Una parada obligatoria si visitas la maravillosa ciudad de Barcelona es el parc guell, un parque público y de entrada gratuita (Horario de invierno: todos los días de 10:00 a 18:00 h. Horario de verano: todos los días de 10:00 a 21:00 h) situado en la parte alta de la ciudad.
El parc guell fue diseñado, como muchos otros edificios emblemáticos de la ciudad, por el arquitecto Antonio Gaudí, entre 1900 y 1914. El proyecto de construcción del parque fue lanzado por el conde Güell, apellido al cual debe su nombre, que pretendía construir en los 20.000 metros cuadrados de la antiguamente llamada “Muntaya pelada” (montaña pelada) una zona residencial con parques y edificios públicos, pero el proyecto se estancó con la construcción de un solo parque y una casa que pasó a formar parte de la red de parques públicos de Barcelona en 1923.
Para entrar al parque deberás dirigirte a la calle Olot, donde se encuentra la entrada principal entre dos originales casas que antiguamente pertenecían a los porteros del parque, en la cima de una de ellas destaca la cruz típica de cuatro brazos de Gaudí lo que nos deja adivinar, incluso antes de entrar, el encanto y el arte que radia.
Un gran muro ilustrado con cuarenta medallones realizados con trocitos de cerámica, como si de un puzle se tratase, con las leyendas “Park” y “Güell” cerca toda la extensión del parque Guell. Este collage de color que inunda todo el parque es obra del arquitecto Josep Maria Jujol, quien colaboró con Gaudí como experto en este tipo de puzles de cerámica llamados “trencadís”.
Francesc Berenguer, ayudante de Gaudí, construyó dentro del parque la casa piloto donde años más tarde viviría Gaudí desde 1906 a 1925. En ella podemos encontrar actualmente el museo Gaudí (de octubre a marzo de 10:00 a 17:45, de abril a septiembre de 10:00 a 19:45, entrada individual: 4 euros, grupos de más de 20 personas, estudiantes y jubilados: 3 euros), donde disfrutaremos de la visión del gran talento de Gaudí y Josep Maria Pujol plasmado en dibujos, elementos de decoración y mobiliario.

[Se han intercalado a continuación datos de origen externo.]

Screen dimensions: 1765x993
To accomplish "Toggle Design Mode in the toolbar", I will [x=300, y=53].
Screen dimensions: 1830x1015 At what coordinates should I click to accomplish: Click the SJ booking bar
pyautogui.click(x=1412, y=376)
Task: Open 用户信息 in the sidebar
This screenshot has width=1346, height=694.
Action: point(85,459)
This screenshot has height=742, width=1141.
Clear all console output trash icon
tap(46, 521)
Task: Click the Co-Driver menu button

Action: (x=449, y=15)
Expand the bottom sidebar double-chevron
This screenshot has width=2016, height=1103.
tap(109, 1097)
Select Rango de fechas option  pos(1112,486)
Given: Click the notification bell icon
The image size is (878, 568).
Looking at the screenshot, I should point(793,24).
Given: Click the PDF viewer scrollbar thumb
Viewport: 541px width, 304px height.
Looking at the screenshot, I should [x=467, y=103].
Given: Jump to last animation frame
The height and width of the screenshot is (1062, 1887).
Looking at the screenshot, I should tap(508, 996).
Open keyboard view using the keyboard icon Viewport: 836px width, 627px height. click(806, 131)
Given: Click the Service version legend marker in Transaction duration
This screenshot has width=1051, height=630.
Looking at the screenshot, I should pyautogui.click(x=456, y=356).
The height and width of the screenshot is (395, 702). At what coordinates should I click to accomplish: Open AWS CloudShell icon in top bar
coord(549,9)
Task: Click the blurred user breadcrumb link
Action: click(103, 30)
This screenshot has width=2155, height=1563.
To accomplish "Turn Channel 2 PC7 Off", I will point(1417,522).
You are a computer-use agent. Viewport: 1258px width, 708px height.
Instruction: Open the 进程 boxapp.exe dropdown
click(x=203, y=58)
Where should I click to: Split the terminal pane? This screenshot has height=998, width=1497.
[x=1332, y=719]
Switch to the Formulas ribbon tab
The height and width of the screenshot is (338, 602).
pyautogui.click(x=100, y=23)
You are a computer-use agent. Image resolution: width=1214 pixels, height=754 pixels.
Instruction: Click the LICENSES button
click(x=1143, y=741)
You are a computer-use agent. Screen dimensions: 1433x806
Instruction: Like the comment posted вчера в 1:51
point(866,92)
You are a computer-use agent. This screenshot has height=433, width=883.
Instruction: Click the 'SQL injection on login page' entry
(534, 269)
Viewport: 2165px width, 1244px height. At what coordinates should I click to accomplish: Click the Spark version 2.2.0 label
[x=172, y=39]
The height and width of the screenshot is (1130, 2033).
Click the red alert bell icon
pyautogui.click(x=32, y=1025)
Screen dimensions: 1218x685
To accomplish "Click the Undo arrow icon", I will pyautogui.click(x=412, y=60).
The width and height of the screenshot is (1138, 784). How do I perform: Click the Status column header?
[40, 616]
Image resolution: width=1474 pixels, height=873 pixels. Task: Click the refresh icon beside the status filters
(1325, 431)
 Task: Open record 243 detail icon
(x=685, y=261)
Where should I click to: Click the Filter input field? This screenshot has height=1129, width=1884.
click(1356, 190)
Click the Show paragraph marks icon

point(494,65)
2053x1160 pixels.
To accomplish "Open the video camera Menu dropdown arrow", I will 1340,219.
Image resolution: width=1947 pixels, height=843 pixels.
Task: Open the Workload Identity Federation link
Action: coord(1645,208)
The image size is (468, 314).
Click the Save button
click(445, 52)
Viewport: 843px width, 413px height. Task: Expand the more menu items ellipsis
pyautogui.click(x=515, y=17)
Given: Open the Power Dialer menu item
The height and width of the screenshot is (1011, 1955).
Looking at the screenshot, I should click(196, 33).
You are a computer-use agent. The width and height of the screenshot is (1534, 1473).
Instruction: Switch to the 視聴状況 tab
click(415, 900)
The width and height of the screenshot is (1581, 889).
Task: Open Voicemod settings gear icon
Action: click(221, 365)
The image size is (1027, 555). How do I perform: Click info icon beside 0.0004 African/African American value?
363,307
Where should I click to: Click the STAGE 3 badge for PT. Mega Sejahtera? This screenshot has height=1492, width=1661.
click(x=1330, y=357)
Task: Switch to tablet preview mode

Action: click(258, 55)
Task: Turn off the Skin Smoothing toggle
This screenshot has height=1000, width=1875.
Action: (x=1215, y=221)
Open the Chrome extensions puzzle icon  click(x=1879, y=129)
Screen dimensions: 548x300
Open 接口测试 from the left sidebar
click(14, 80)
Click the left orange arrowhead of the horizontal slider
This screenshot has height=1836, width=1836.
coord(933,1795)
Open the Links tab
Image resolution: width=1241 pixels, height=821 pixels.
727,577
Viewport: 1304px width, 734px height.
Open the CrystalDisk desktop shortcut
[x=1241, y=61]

Destacaremos entre todos los jardines, senderos y viaductos del parque la escultura de una salamandra realizada en trencadís que se ha convertido en el emblema del parque y de Barcelona, situada entre dos escalinatas que comunican la entrada con la plaza central del parque.
Resumiendo, el parc guell es un destino ideal si quieres dar un largo paseo y disfrutar de un entorno de naturaleza entremezclado con arte y diseño.